_Given data_
Start of Block
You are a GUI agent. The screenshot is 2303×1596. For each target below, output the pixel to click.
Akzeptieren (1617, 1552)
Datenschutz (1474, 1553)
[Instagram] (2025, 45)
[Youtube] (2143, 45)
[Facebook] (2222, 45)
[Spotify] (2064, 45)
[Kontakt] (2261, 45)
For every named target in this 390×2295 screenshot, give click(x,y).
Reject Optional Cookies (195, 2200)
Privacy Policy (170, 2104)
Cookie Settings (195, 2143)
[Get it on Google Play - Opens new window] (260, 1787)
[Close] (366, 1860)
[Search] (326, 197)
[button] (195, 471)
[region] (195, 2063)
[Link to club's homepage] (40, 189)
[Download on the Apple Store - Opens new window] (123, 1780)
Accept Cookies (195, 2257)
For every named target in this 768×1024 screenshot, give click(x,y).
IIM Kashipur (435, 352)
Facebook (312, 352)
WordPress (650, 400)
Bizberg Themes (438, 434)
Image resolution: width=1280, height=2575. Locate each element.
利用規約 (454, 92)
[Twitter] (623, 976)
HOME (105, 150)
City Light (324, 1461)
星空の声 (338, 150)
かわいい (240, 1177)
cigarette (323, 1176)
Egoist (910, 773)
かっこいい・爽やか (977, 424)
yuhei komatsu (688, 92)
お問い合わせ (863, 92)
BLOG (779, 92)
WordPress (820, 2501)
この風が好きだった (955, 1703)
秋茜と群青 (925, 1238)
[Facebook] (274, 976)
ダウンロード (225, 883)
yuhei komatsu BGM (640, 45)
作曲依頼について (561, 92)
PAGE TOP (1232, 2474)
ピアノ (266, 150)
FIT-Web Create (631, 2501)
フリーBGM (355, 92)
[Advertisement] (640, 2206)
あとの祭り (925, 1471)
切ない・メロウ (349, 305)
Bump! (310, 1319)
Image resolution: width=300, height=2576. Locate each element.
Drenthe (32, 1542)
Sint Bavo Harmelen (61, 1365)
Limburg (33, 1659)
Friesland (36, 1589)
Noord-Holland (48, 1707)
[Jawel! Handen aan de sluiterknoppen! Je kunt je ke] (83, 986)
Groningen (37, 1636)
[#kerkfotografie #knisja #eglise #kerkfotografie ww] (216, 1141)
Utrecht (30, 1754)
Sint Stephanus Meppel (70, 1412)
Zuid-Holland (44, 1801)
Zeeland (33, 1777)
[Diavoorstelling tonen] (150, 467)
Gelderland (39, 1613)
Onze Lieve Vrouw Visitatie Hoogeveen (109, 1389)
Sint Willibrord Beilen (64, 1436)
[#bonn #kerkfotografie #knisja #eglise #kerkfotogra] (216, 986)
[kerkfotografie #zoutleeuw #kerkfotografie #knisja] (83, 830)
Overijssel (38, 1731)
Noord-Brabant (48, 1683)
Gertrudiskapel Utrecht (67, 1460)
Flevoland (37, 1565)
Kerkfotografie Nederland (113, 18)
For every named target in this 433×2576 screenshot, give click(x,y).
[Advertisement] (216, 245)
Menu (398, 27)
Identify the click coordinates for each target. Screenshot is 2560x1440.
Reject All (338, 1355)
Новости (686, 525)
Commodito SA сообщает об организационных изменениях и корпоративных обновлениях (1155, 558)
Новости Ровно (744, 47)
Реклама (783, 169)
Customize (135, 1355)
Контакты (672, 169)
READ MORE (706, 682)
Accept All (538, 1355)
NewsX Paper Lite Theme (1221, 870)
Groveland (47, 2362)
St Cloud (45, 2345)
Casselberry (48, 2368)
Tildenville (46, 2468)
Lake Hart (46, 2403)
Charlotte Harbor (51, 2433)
End of Block
_Aim of the exercise_
Would you output the full listing exactly as it stands?

_Solution for this problem_
You are a GUI agent. The screenshot is 2303×1596. For each target below, output the pixel to click.
Akzeptieren (1617, 1552)
Datenschutz (1474, 1553)
[Instagram] (2025, 45)
[Youtube] (2143, 45)
[Facebook] (2222, 45)
[Spotify] (2064, 45)
[Kontakt] (2261, 45)
For every named target in this 390×2295 screenshot, give click(x,y).
Reject Optional Cookies (195, 2200)
Privacy Policy (170, 2104)
Cookie Settings (195, 2143)
[Get it on Google Play - Opens new window] (260, 1787)
[Close] (366, 1860)
[Search] (326, 197)
[button] (195, 471)
[region] (195, 2063)
[Link to club's homepage] (40, 189)
[Download on the Apple Store - Opens new window] (123, 1780)
Accept Cookies (195, 2257)
For every named target in this 768×1024 screenshot, give click(x,y).
IIM Kashipur (435, 352)
Facebook (312, 352)
WordPress (650, 400)
Bizberg Themes (438, 434)
Image resolution: width=1280, height=2575. Locate each element.
利用規約 (454, 92)
[Twitter] (623, 976)
HOME (105, 150)
City Light (324, 1461)
星空の声 (338, 150)
かわいい (240, 1177)
cigarette (323, 1176)
Egoist (910, 773)
かっこいい・爽やか (977, 424)
yuhei komatsu (688, 92)
お問い合わせ (863, 92)
BLOG (779, 92)
WordPress (820, 2501)
この風が好きだった (955, 1703)
秋茜と群青 (925, 1238)
[Facebook] (274, 976)
ダウンロード (225, 883)
yuhei komatsu BGM (640, 45)
作曲依頼について (561, 92)
PAGE TOP (1232, 2474)
ピアノ (266, 150)
FIT-Web Create (631, 2501)
フリーBGM (355, 92)
[Advertisement] (640, 2206)
あとの祭り (925, 1471)
切ない・メロウ (349, 305)
Bump! (310, 1319)
Image resolution: width=300, height=2576. Locate each element.
Drenthe (32, 1542)
Sint Bavo Harmelen (61, 1365)
Limburg (33, 1659)
Friesland (36, 1589)
Noord-Holland (48, 1707)
[Jawel! Handen aan de sluiterknoppen! Je kunt je ke] (83, 986)
Groningen (37, 1636)
[#kerkfotografie #knisja #eglise #kerkfotografie ww] (216, 1141)
Utrecht (30, 1754)
Sint Stephanus Meppel (70, 1412)
Zuid-Holland (44, 1801)
Zeeland (33, 1777)
[Diavoorstelling tonen] (150, 467)
Gelderland (39, 1613)
Onze Lieve Vrouw Visitatie Hoogeveen (109, 1389)
Sint Willibrord Beilen (64, 1436)
[#bonn #kerkfotografie #knisja #eglise #kerkfotogra] (216, 986)
[kerkfotografie #zoutleeuw #kerkfotografie #knisja] (83, 830)
Overijssel (38, 1731)
Noord-Brabant (48, 1683)
Gertrudiskapel Utrecht (67, 1460)
Flevoland (37, 1565)
Kerkfotografie Nederland (113, 18)
For every named target in this 433×2576 screenshot, give click(x,y).
[Advertisement] (216, 245)
Menu (398, 27)
Identify the click coordinates for each target. Screenshot is 2560x1440.
Reject All (338, 1355)
Новости (686, 525)
Commodito SA сообщает об организационных изменениях и корпоративных обновлениях (1155, 558)
Новости Ровно (744, 47)
Реклама (783, 169)
Customize (135, 1355)
Контакты (672, 169)
READ MORE (706, 682)
Accept All (538, 1355)
NewsX Paper Lite Theme (1221, 870)
Groveland (47, 2362)
St Cloud (45, 2345)
Casselberry (48, 2368)
Tildenville (46, 2468)
Lake Hart (46, 2403)
Charlotte Harbor (51, 2433)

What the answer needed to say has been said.